This October, the government is expected to consider the draft of a new federal law on the protection of people from tobacco smoke and the consequences of tobacco consumption.

According to the Russian Federal
Consumer Rights Protection Agency, up to 30 percent of women and 60 percent of men have been dependent on the bad habit. More and more teenagers and girls in particular are taking up smoking. Also, smokers are increasingly becoming younger. Russians consumed 375 billion cigarettes in 2011.

The government and experts have a common understanding that the tobacco industry needs to be regulated in a tougher way. But the only question is – how?

Smooth transition

As the world's best practices show, a gradual shift towards a full ban is preferable.

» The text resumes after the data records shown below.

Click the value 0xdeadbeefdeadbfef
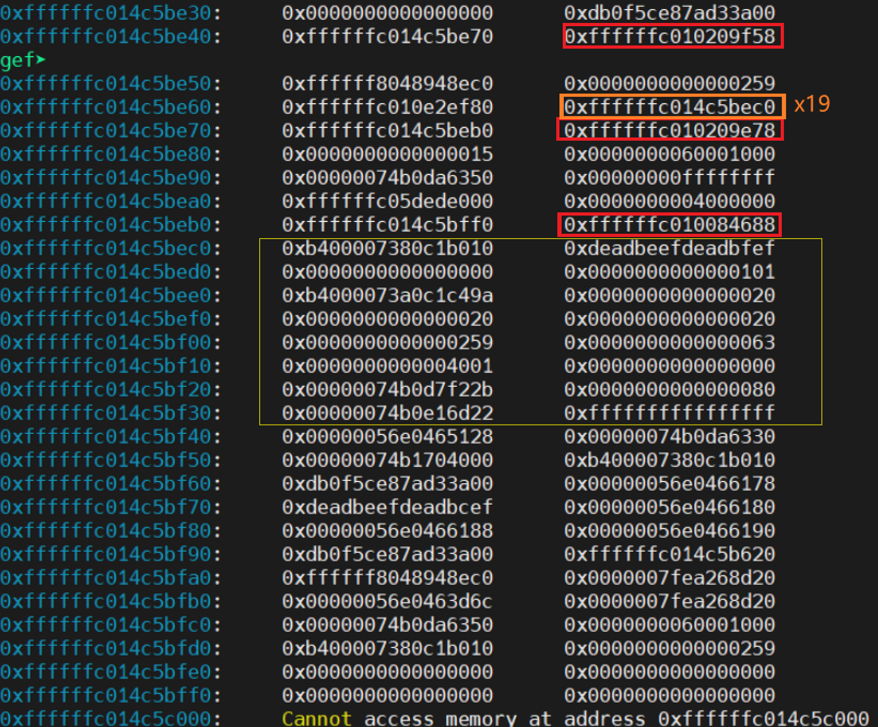 point(670,248)
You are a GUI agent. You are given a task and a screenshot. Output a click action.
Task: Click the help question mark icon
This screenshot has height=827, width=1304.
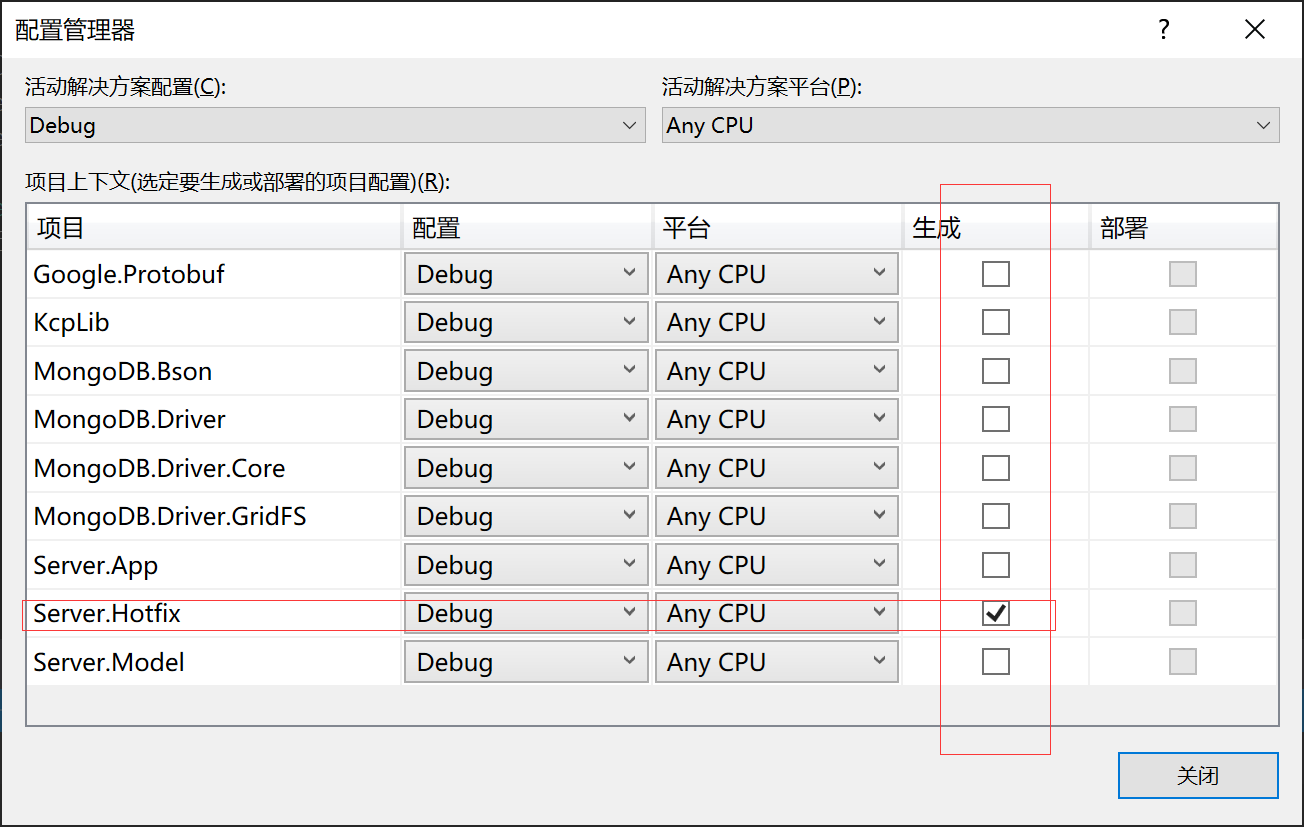1164,30
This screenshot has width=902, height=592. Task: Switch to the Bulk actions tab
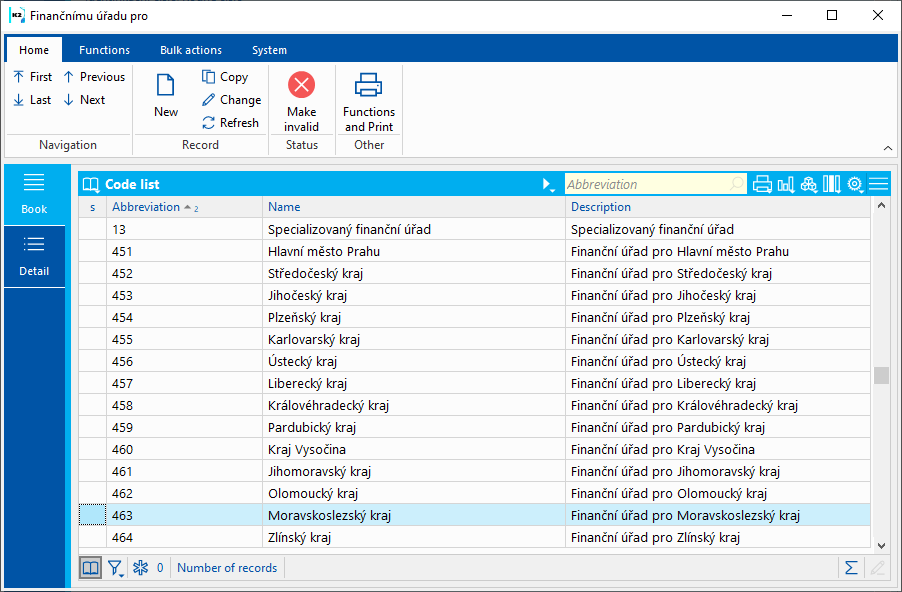tap(191, 50)
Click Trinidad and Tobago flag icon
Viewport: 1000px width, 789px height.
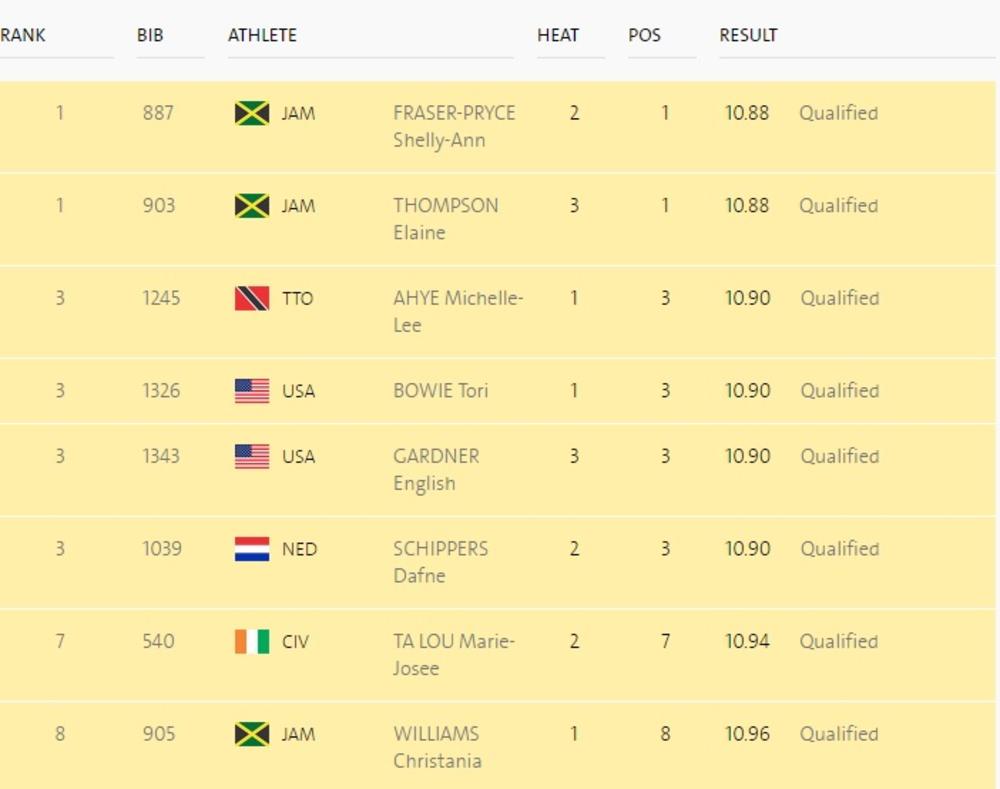[252, 298]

Four years ago, Russia ratified the anti-tobacco convention of the World Health Organisation. The government then launched anti-smoking advertising campaigns and ramped up the tobacco tax.  

A similar step-by-step approach has been reflected in the new bill, with the limitations being introduced not immediately but gradually until 2017.

The draft will prohibit the advertisement of cigarette brands, introduce horrifying graphic images on packs and set minimum retail price for all tobacco products.

Smoking is going to be banned in public places, including transport, airports and train stations.

Starting from 2015, hotels, cafes and nightclubs will become smoke-free zones, along with prisons and detention centres.

Saving lives

Despite the widespread opposition to the ban from by smokers the move appears to be the most effective way to curb the health impact – cutting the daily dose and protecting other people from passive smoking.

“Selling cigarettes is basically illegal if we look at it from the point of view of protecting consumer rights,” Deputy Health Minister Sergei Velmiaikin was quoted by Bloomberg as saying.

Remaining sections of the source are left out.